> Given passage
******
Can't login as my user after abruptly stopped (hibernation-)resume (GNOME)

The current situation

I am writing this post on the affected machine as the root user (in Firefox), because when I try to log in as my own user, I get nothing but a black screen (I let it run for 10 minutes and: nothing).
When I click on "other user" and then enter root (followed by its password) the desktop of the root user presents itself (from which I am writing this post).
I believe to have caused this by hard-resetting (holding down the power button for about 5 seconds until the power went out and then turning my PC back on) my PC while I thought that it froze during login.

How I got here

Prior to this incident my PC completed several hibernations (and the subsequent resumptions) successfully.

However, coming from Windows 10, I am used to the hibernation state being lost when the PC gets powered off (in any way which is not hibernation) or when it gets restarted.

This meant hard-resetting (holding down the power button for about 5 seconds until the power went out and then turning my PC back on) my PC whenever logging in after hibernation took to long. I did this to intentionally lose the hibernation state so I could log in again.

This practice had proven itself to work right until it didn't anymore, leading to the creation of this topic.

My previous attempts at resolving this issue

  • Discard resumption
    • Procedure
      • Shut down (hard reset)
******
> Objective A
Sum up the post in two sentences.
> Objective B
According to the post, how long is the power button held down during a hard reset?
> Objective C
Write out the part of the post starting with "The current situation" and going on through "froze during login.".
The lines after this point come from a different source than the post.

> Information provided
******
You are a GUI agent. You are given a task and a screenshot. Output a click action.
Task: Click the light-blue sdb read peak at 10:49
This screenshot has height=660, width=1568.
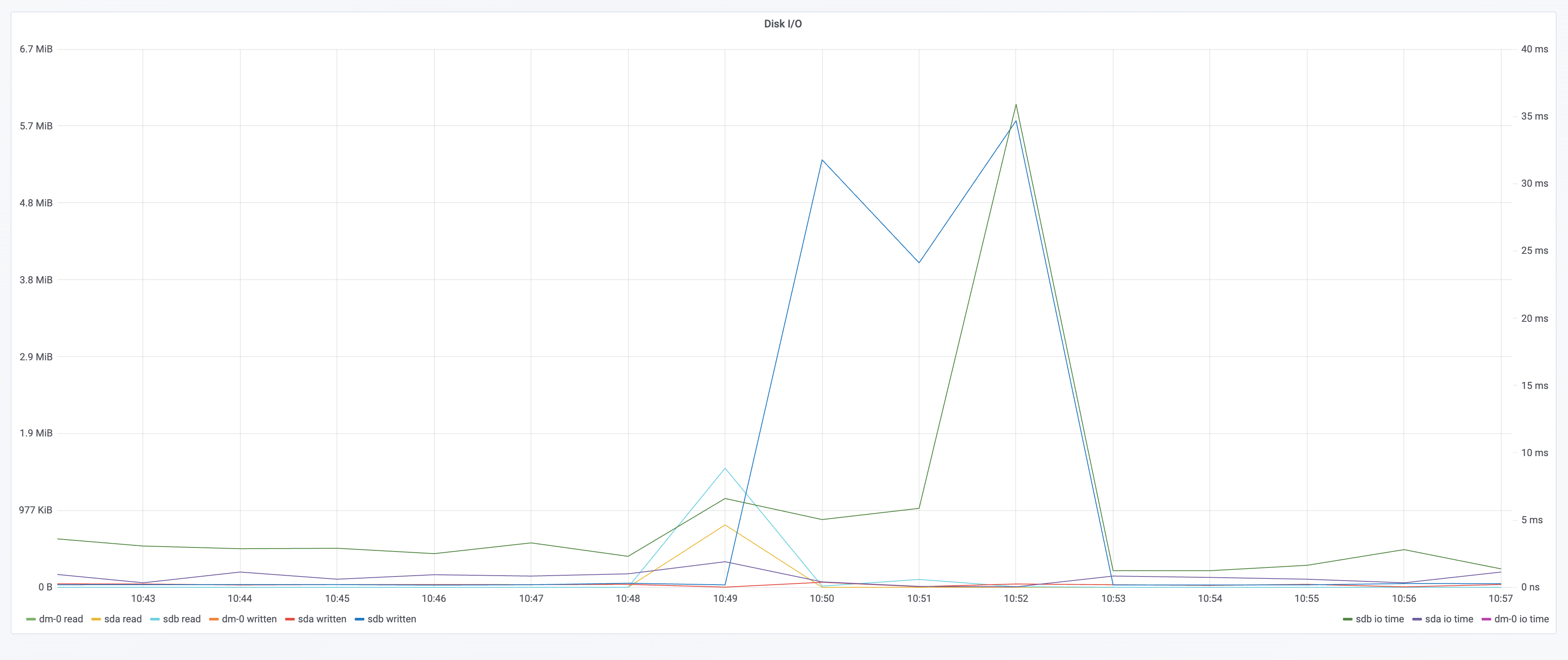(725, 468)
******
> Complete answer A
The writer can't log in as their own user and gets only a black screen, but logging in as root brings up the desktop. They think this came from hard-resetting the PC when login after hibernation seemed frozen, a habit that had worked until this time.

> Complete answer B
About 5 seconds.

> Complete answer C
The current situation

I am writing this post on the affected machine as the root user (in Firefox), because when I try to log in as my own user, I get nothing but a black screen (I let it run for 10 minutes and: nothing).
When I click on "other user" and then enter root (followed by its password) the desktop of the root user presents itself (from which I am writing this post).
I believe to have caused this by hard-resetting (holding down the power button for about 5 seconds until the power went out and then turning my PC back on) my PC while I thought that it froze during login.